Je lui fis des petits baisers sur le visage.

— En étant là contre toi, j’ai l’impression qu’il ne pourra jamais rien nous arriver…

Elle resserra son étreinte.

— J’aimerais tellement figer le temps, qu’on reste là à tout jamais. Dans cette lumière magnifique. Avec ton visage d’ange. Et que plus rien ne bouge à part nous. J’aimerais vraiment avoir ce pouvoir.

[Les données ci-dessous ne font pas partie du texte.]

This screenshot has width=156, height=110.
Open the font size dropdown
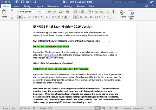pos(42,12)
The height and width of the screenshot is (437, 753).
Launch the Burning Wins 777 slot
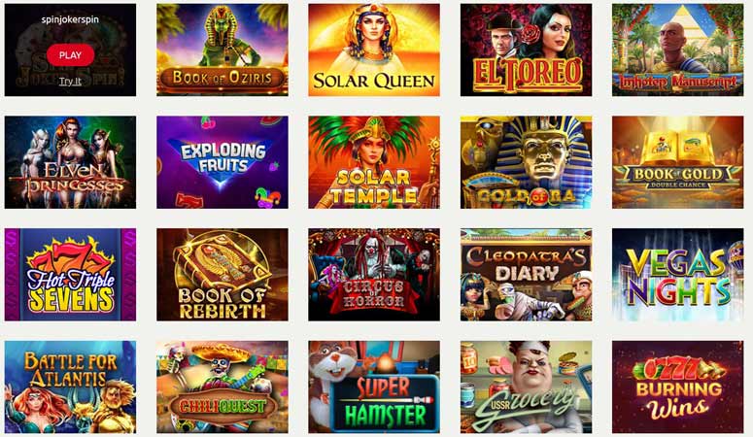[x=677, y=387]
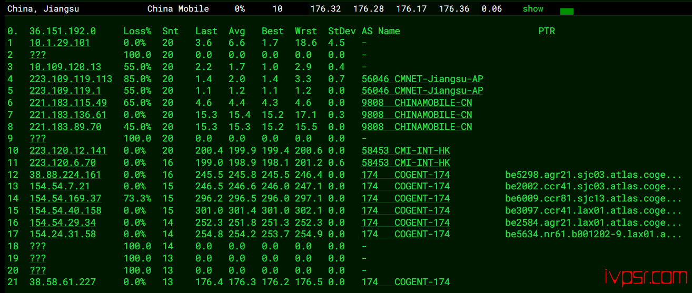692x293 pixels.
Task: Click the green 'show' link
Action: (x=533, y=9)
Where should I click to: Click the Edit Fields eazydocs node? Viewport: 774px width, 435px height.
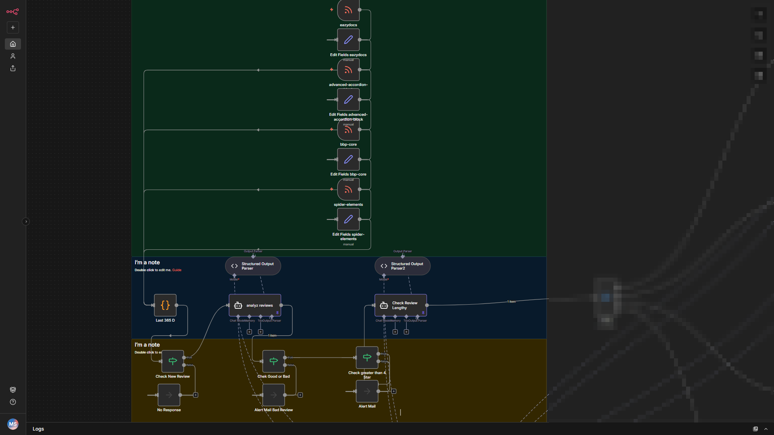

Je laissai un soupir s’échapper. Je relevai ma main, observant ma bague. Depuis quelques jours, mon âme ne faisait que fluctuer. Du gris clair, elle était passée au violet foncé, pour prendre une couleur rouge foncé, couleur du sang. Ou bien, couleur de mon destin. Tout ça parce que j'étais trop faible pour quitter Alice.

Je soufflais de frustration. Pourquoi ne pouvais-je pas avoir les deux ?

Si nous étions mortels, je pense que j’aurais provoqué un infarctus au pauvre Monsieur Rhânlam, qui avait découvert avec stupeur le résultat de mon âme ce matin. Sa peau avait blanchi, au point que j’eus peur un instant qu’il ne tourne de l’œil. Et je vous assure que, faire blanchir une peau hâlée, ce n'était pas si évident. Pourtant, j’avais réussi cet exploit. Son regard s'était durci, et il m’avait pointé du doigt avec fermeté. Chose que j’avais rarement vue chez lui jusque-là. Quand il avait posé ses yeux sur moi, j'y avais senti toute sa détresse. Ça m’avait mis une claque.

Pourtant, j'étais encore là, dans les bras d’Alice, incapable de mettre un terme à notre idylle. Je la tenais de toutes mes forces, comme si elle pouvait m'échapper en un instant d’inattention. Les larmes montaient en moi, je m’efforçais de les contenir.

Alors, j’attirai Alice contre moi, l’embrassant avec urgence. Je caressais son visage du bout des doigts, comme si j’allais la casser.

— Je t’aime… murmura-t-elle, comme si elle avait peur que le monde l’entende.

— Je t’aime aaussi,Alice…

Putain…

Mon cœur se fissurait lentement, sachant que je ne pourrais plus jamais être aussi heureux qu’à cet instant. Que ma vie serait hantée par son souvenir. Que plus rien n’aurait de valeur sans elle à mes côtés.

J’embrassais sa joue, son cou, puis de nouveau sa bouche. Avec toute la tendresse que j’étais capable de lui témoigner. Elle frotta sa joue contre la mienne avant de prendre ma main dans la sienne. Puis, elle déposa un baiser sur mes doigts. J’en voulais encore. D’elle. De nous. Mais je savais que ce ne serait bientôt plus possible.

— On y va ? fit Alice. Faut que je me repose, demain, j'ai un examen que je peux pas louper.

Je soupirai. Bien sûr, elle avait raison. Moi aussi, j’avais besoin d’être en forme. Je l’embrassais encore une fois, profitant de la saveur de ses lèvres tant que je le pouvais encore. Puis, j’accédai à sa requête, et lui fis signe d’avancer.

Quand nous fûmes de retour dans ma chambre, je m’allongeai contre sa peau chaude, la serrant avec force. Profitant une dernière fois de mon bonheur. De son odeur. De sa présence. Avant que la R.D. vienne me chercher.